弘治 三年 1557【長野】《信虎-64歳・信玄-37歳・勝頼-12歳》
●一月廿日、長尾景虎、更級郡八幡宮に、武田晴信の討滅を祈願する。願文に晴信の信濃制服の暴虐を記す。
●二月十五日、武田の将馬場信房、長尾方落合氏らの本拠水内郡葛山城を攻略する。葛山衆の多くは武田方の属し存続する。
●二月十七日、武田晴信内応した高井郡山田左京亮に、本領同郡山田を安堵し、大熊郷を宛行う。

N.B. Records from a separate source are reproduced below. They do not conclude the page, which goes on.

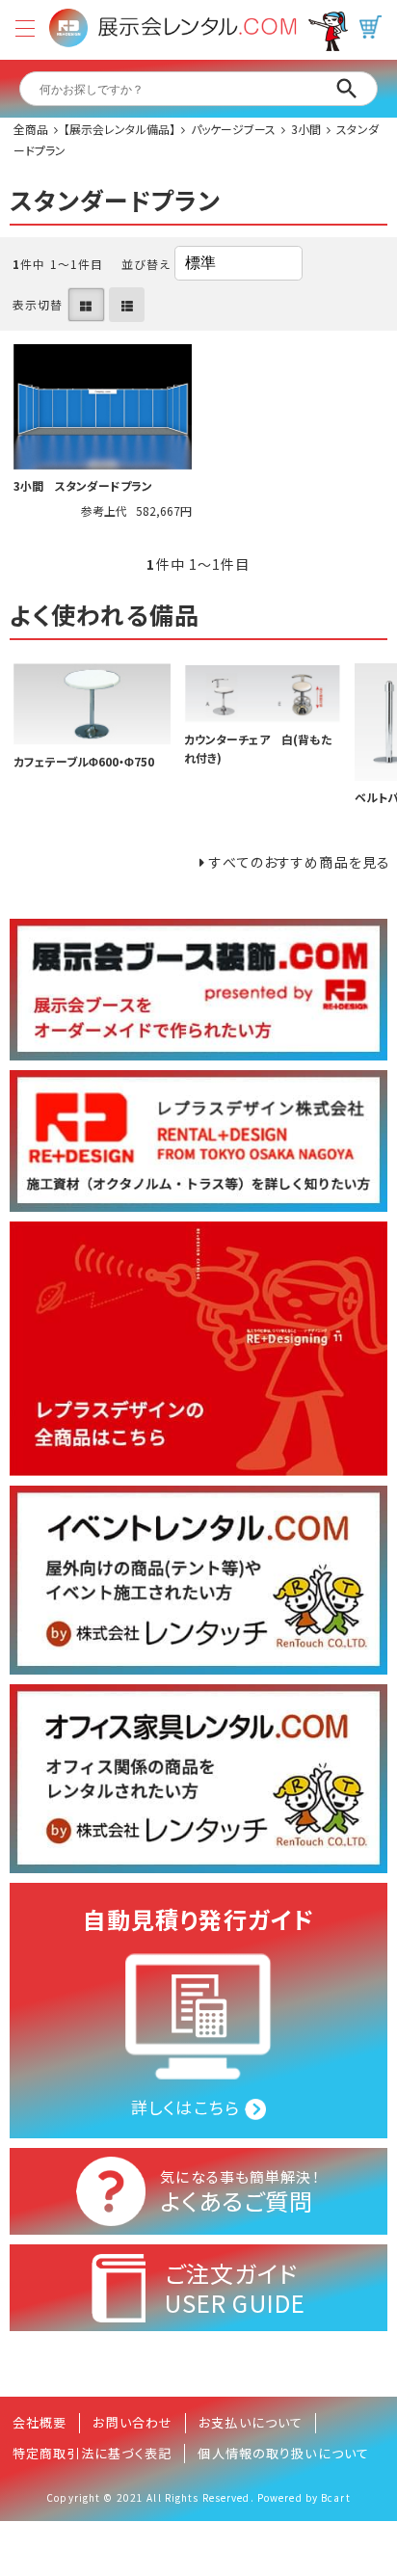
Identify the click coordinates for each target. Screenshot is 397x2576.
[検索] (347, 88)
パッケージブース (233, 129)
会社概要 (39, 2422)
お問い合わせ (132, 2422)
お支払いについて (250, 2422)
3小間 (306, 129)
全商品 (30, 129)
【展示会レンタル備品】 (119, 129)
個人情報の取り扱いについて (283, 2453)
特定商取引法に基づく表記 (92, 2453)
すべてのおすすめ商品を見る (299, 862)
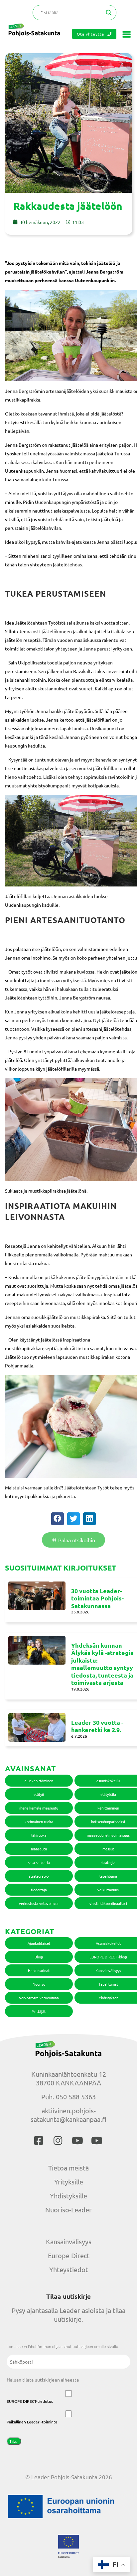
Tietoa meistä (68, 2168)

●二月廿一日、後奈良天皇伊那郡文永寺再興を山城醍醐寺理性院に令する。ついで文永寺厳詢、信濃に下り、武田晴信に文永寺再興を訴える。
●二月廿五日、武田晴信、越後軍の高井郡中野への移動を報じた原左京亮・木島出雲守に答え、城を固めさせる。ついで原・木島、越後軍の出陣を晴信に報じる。

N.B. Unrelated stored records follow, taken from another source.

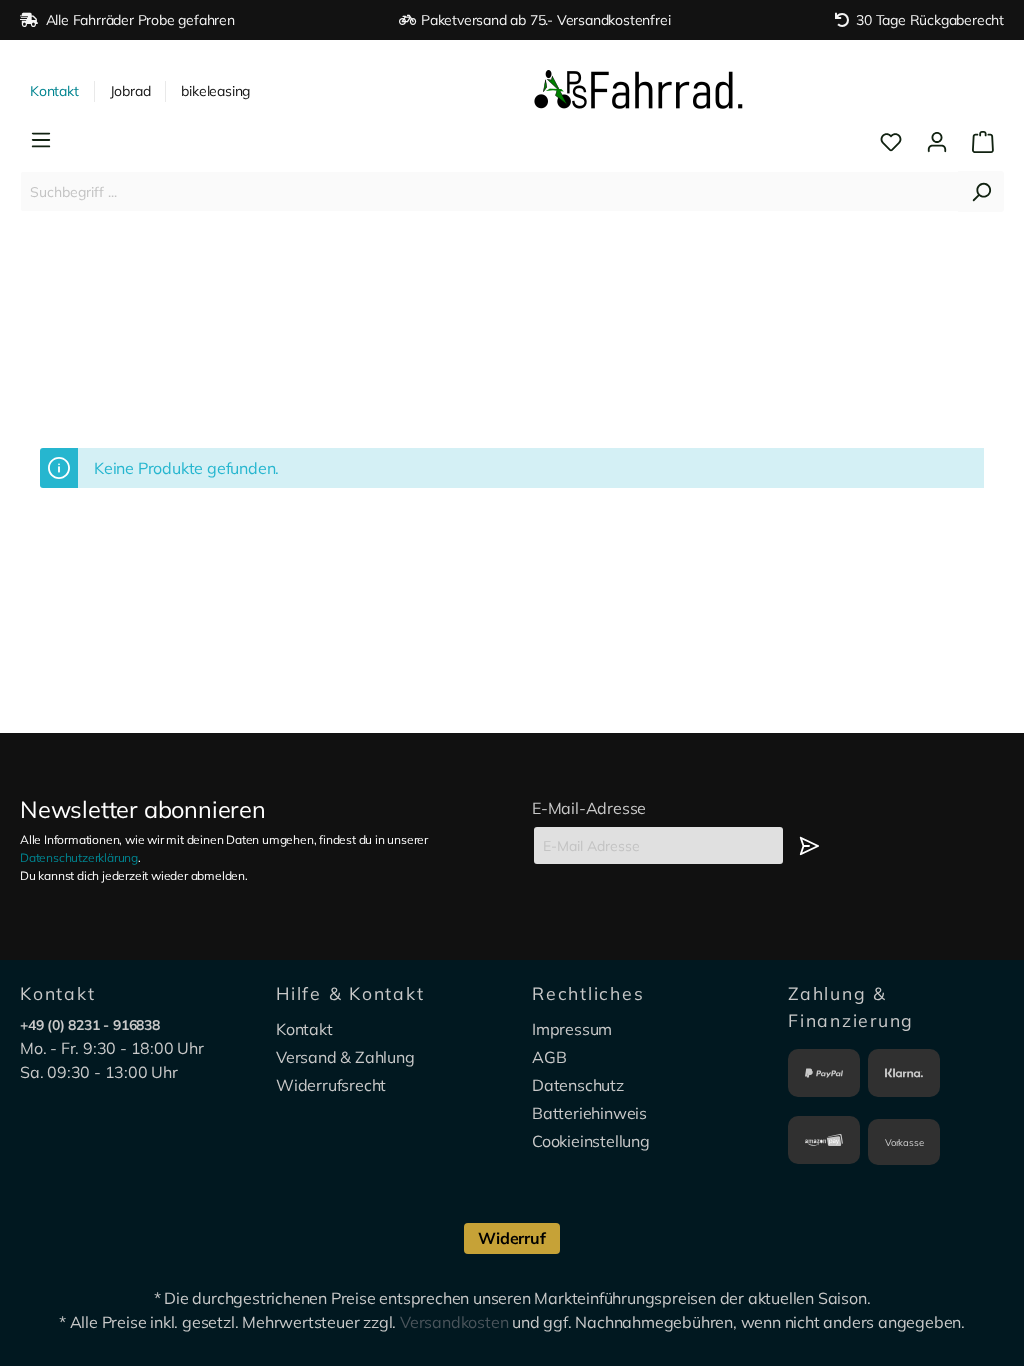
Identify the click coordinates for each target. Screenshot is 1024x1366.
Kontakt (54, 91)
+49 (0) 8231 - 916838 (90, 1025)
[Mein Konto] (937, 142)
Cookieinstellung (591, 1141)
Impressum (572, 1029)
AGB (549, 1057)
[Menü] (41, 140)
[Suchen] (981, 191)
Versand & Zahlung (345, 1057)
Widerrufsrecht (331, 1085)
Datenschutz (578, 1085)
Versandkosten (454, 1322)
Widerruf (511, 1238)
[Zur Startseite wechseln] (639, 91)
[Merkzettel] (891, 142)
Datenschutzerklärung (79, 857)
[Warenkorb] (977, 142)
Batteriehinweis (589, 1113)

●三月廿三日、武田軍、高梨政頼を飯山城に攻める。政頼、落城の危機をを訴え、長尾景虎政景にに救援を請う。この日景虎、越後長尾政景に出兵の決意を告げ出陣を促す。
●三月廿五日、甘利信州立。【王代】
●三月廿八日、武田晴信、水内郡飯縄権現の仁科千日に、同社支配を安堵し、武運長久を祈念させる。

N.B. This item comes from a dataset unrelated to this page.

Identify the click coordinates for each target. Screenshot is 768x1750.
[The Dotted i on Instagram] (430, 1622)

●四月十三日、武田晴信、島津月下斎が水内郡鳥屋城から鬼無里を突くとの報の実否を長坂虎房らに調べさせる。
●四月廿一日、長尾景虎、善光寺に着陣、武田方の高井郡山田城・福島城などえお奪う。ついで旭山城を再興する。
●五月十日、長尾景虎、高井郡小菅山元隆寺に願文を奉納、武田晴信を信濃に引き出し決戦することを祈る。
●五月十三日、長尾景虎、香坂城を焼き、この日小県郡境の坂木岩鼻を破る。ついで晴信が出陣しないため飯山城に兵を返し、高井郡野沢の湯に市河藤若を攻める。
★山本勘助★
●六月廿三日、深志城の武田晴信、使番山本菅(勘)助を市河藤若に遣し、救援出陣を手配したと告げる。
●七月五日、武田軍、長尾方安曇郡小谷(おたり)城を攻め落とす。
●七月廿三日、武田晴信、大須賀久兵衛に、埴科郡坂木南条の地を宛行い、検使を派遣して所領を渡すと告げる。
●八月廿九日、長尾景虎、政景の軍、武田軍を水内郡上野原に破り、この日戦功を賞する。(第三回川中島合戦)
●十月九日、武田晴信、安曇郡千国谷に高札を掲げ、谷中の乱妨狼籍を禁止する。
●十月十六日、馬入。窪川孫二郎討死。【王代】
●此年、将軍足利義輝、長尾景虎上洛のため景虎、武田晴信の和睦をはかり、聖護院道澄を派遣する。
●此年、武田晴信、善光寺の仏像・仏具を小県郡彌津に移す。信濃善光寺とその門前町が寂れる。
●弘治年間、武田晴信、伊那郡に小野川・波合関所を設ける。この頃、清内路・帯川・心川関所も置く。
弘治 三年 1557【妙法】
○二月奉行方皆々御上候而、かなたこなたと御覧し候。其時小林市兵衛殿與二郎左衛門殿同左近殿悪口を被申候。去間谷村へ罷下候へは悉下吉田の百余人の道理に御捌候而地下衆被御帰候其年の十月堰道具に官林の松木ををり候へは一兵衛殿御出候而切物を取上人足を散々にたゝき被申候間下吉田百余人衆松山へおしかけ質物を取反し被申候。折節殿様の御意にて下吉田へ奉行人を御上せられ百余人衆と松山下の中なほし御座候。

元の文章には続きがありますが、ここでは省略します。